Do zrobienia:
1. Odpowiedz krótko na pytania do tekstu o zlotach komputerowych:
(a) W jakim mieście i w którym roku odbył się zjazd miłośników Amigi, z którego relację cytuje tekst?
(b) Jakim środkiem transportu młodzież jeździła na te imprezy?
(c) Z jakimi wyprawami tekst zestawia te podróże jako znacznie mniej znane?
2. Kontynuuj tekst o zlotach komputerowych, zaczynając po jego ostatnim zdaniu.

W latach 90., kiedy Polakom rozwiewał włosy wiatr zmian z piosenki The Scorpions, działy się rzeczy, które dzisiaj trudno sobie wyobrazić. Jedną z nich były odbywające się w różnych miejscach kraju najazdy młodych (często jeszcze nastoletnich) miłośników komputerów na sale uczelni, domów kultury i innych instytucji, które były na tyle naiwne, żeby wynająć salę na ich potrzeby. Jak wyglądały takie imprezy? Oto fragment relacji ze zjazdu miłośników komputerów Amiga w Krakowie, w roku 1990:
Sytuację można streścić w jednym zdaniu: 80-latek po n-zawałach, który kładzie się do łóżka z miss Playboya. Amigi stoją dosłownie wszędzie. Co bardziej odważni (lub z poczuciem manii mniejszości) udają się na wąski tarasik, który biegnie dookoła sali i tam instalują swój sprzęt, a niektórzy starają się wykorzystać niewielkie obudowy kaloryferów. Jednym słowem total!
(źródło: ksiegaparties.ppa.pl/1990/90-zlotwkrakowie-kebab03.html)
Stałym elementem takich relacji jest opis malowniczej drogi na imprezę – całe przedziały i korytarze pociągów PKP zajmowały rozochocone gromadki młodzieńców (odsetek młodych kobiet był tu znikomy, choć oczywiście się zdarzały) ze sporym bagażem, bo na party wypadało przecież przyjechać z własnym komputerem i monitorem. Drobiazgi takie, jak ubrania na zmianę czy kosmetyczka, były opcjonalnym dodatkiem. Te podróże są jednym z ważnych rozdziałów historii dojazdów polskiej kontrkultury, dużo mniej znanym od wypraw do Jarocina czy na Przystanek Woodstock.
Po dotarciu na miejsce – czyste szaleństwo. Wielu uczestników takich zlotów miało później mgliste wspomnienia z tego, co się na nich działo. Przeciętny obserwator z zewnątrz mógł na to wszystko patrzeć ze zgorszeniem. Gromadka rozwydrzonej młodzieży. Organizatorzy, którzy udają, że nie widzą walających się po okolicy pustych butelek po alkoholu. Koszmar sprzątających, którzy muszą sobie później poradzić z tym, co pozostawili po sobie uczestnicy. Ale przeciętny obserwator z zewnątrz nie wiedział, że demoscenowe party to miejsce, w którym dzieją się cuda.

Przekazany materiał:
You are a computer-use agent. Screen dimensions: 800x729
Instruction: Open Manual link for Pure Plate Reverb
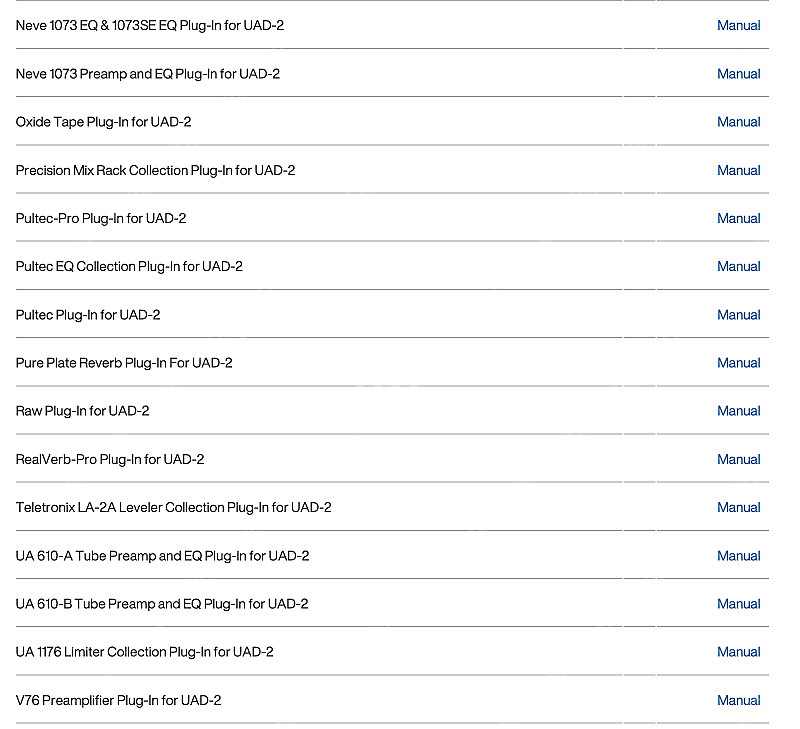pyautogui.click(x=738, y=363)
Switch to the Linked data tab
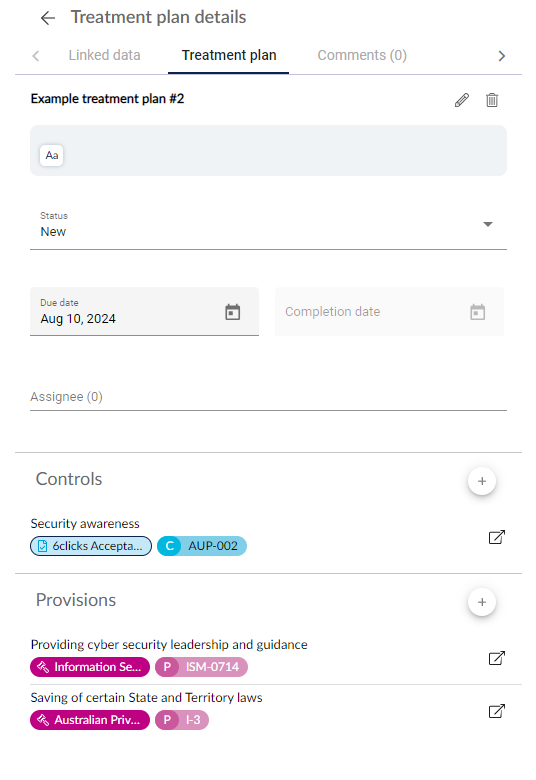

Odpowiedzi do zadań:
1.
(a) W Krakowie, w 1990 roku.
(b) Pociągami PKP.
(c) Z wyprawami do Jarocina i na Przystanek Woodstock.

2.
Polska społeczność, o której piszę, jest tylko częścią dużo większej, międzynarodowej całości. Żeby zrozumieć, na czym polega demoscena, najlepiej posłużyć się przykładem, takim jak choćby słynne demo "Elevated", wydane w 2009 roku. Demo to program, który ma w jak najbardziej efektowny sposób wykorzystać możliwości komputera, na którym powstał. "Elevated" na pierwszy rzut oka wygląda jak komputerowa animacja 3D – widowiskowy przelot nad ośnieżonymi górskimi szczytami, zsynchronizowany z nastrojową elektroniczną muzyką, która w pewnym momencie staje się obecna również w warstwie wizualnej, kiedy na niebie rozbłyskują jasne smugi, przypominające reflektory na imprezie techno. Cała rzecz w tym, że to nie gotowa animacja, tylko program komputerowy. Program, który w całości zajmuje cztery kilobajty – czyli drobny ułamek tego, ile w tej chwili zajmuje plik z niniejszym tekstem, nie mówiąc już o np. zdjęciu zrobionym za pomocą smartfona. W czterech kilobajtach zmieszczono kawał łańcucha górskiego, fale rozlanych między szczytami jezior, pokrywę śniegu i wystające spod niej skały, a nawet cieplejszą partię gór, która nieśmiało porasta zielenią. Do tego dochodzi nie tylko wpadająca w ucho muzyka, ale jeszcze zgrane z nią ruchy kamery i montaż. Kiedy program zaczyna działać, ani krajobraz, ani ścieżka dźwiękowa po prostu jeszcze nie istnieją. Powstają na bieżąco, na naszych oczach. Wszystko to wyrasta, jak roślina z nasionka, ze skondensowanego do granic możliwości algorytmu, który mógł stworzyć tylko matematyczny i informatyczny geniusz. Pouczające są też dalsze losy głównego autora "Elevated", chłopaka z baskijskiej prowincji. Jego inne demo, "Luxo 4k", zmieściło w czterech kilobajtach słynną animację z logo firmy Pixar. Zamiast podawać go do sądu, firma szybko go zatrudniła. Pierwszym zleceniem Inigo Quileza było stworzenie drzew, krzewów i trawy porastającej świat "Meridy Walecznej". Wieść gminna niesie, że pierwotnie miał odpowiadać tylko za drzewa, ale się trochę za bardzo rozkręcił.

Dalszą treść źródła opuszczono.